Because 2,121 of his plate appearances came while playing in Kauffman Stadium, Hosmer’s career numbers while playing in his home ballpark are roughly the same: .282/.344/.440.
Hosmer’s second-most plate appearances, 260, came while playing in Detroit, so you can see why his home numbers dominate his overall numbers.
Hosmer on the road
I’ve arbitrarily picked 100 plate appearances as the cutoff point because it’s a round number, a pretty decent sample size and keeps me from talking about all 29 ballparks that aren’t Kauffman Stadium.
Assuming I transcribed the Baseball Reference numbers correctly, here’s Hosmer’s batting average/on-base percentage/and slugging percentage when playing in different parks:
▪ Angel Stadium (LA Angels): .214/.307/.347
▪ Camden Yards (Baltimore): .253/.336/.326
▪ Comerica Park (Detroit): .300/.358/.498
▪ Fenway Park (Boston): .354/.404/.485
▪ Progressive Field (Cleveland): .299/.347/.465
▪ Rogers Centre (Toronto): .297/.324/.406
▪ Target Field (Minnesota): .274/.340/.422
▪ Tropicana Field (Tampa Bay): .299/.367/.423
▪ Guaranteed Rate Field (Chicago White Sox): .228/.271/.427
▪ Yankee Stadium (New York Yankees): .283/.343/.478
A quick look at this list makes it abundantly clear that it’s dumb to name your stadium after an insurance company, because when I say “Guaranteed Rate Field” I’m guessing “Chicago White Sox” does not leap to the forefront of your mind.
But I digress.
Keep in mind that the ballpark is only one factor in a player’s performance.
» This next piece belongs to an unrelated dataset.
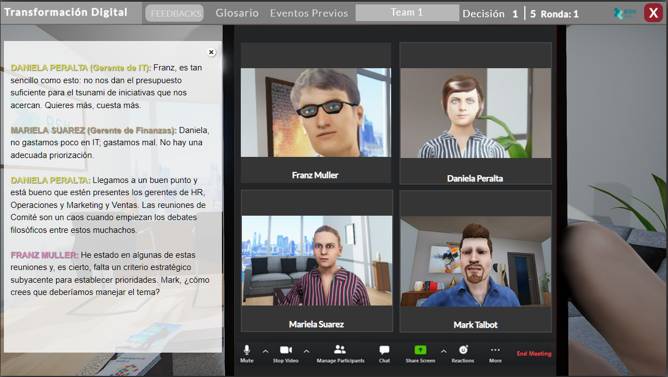Click the Stop Video camera icon
This screenshot has height=377, width=668.
286,350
We’ve ignored the pitchers Hosmer faced, the guys hitting in front of him and behind him, the score and all the other stuff that makes a difference.
But ballparks are a factor, so let’s get back to which ballparks seem to favor Eric Hosmer’s style of play and compare two of them.
Yankee Stadium vs. Fenway Park
A lot of people have mentioned Yankee Stadium as a possible destination for Hosmer because they figure a left-handed hitter with pop taking aim at a short right-field porch makes a lot of sense. That and the Yankees usually have a bajillion dollars to spend and usually get whatever they want.
But a lot of people — including Eric Hosmer — think he’s at his best when he hits the ball to the opposite field. When Hosmer pulls the ball he hits .297; when he hits the ball to the opposite field, Hosmer hits .420.
According to the Internet, which as I’ve mentioned before is totally infallible, Fenway’s Green Monster is 310 feet from home plate and 37 feet, 2 inches high. People talk about it being a target for right-handed hitters, but it can make a left-handed, opposite-field hitter a superstar.
Wade Boggs won five batting titles while playing in Fenway and a big part of his game was banging singles and doubles off the Green Monster.
So imagine what Eric Hosmer could do, hitting the ball to the opposite field while playing in Fenway Park.
But the ballpark is just one factor when considering offers
When I talked to Hosmer just before the season ended, he sounded like he genuinely did not know where he would wind up, it would depend on the offers that came in. Offer a ballplayer enough money and he might be willing to play north of the Arctic Circle.
But money isn’t always the deciding factor. Some players don’t want to live in the Midwest, some players don’t want to deal with the East Coast media. Some players want to go where they have a chance to win. And sometimes the deciding factor isn’t anything we think about: I’ve heard of a player rejecting an offer because his wife didn’t want to live in that city.
Ballparks are just one factor in a player’s decision, but they are a factor.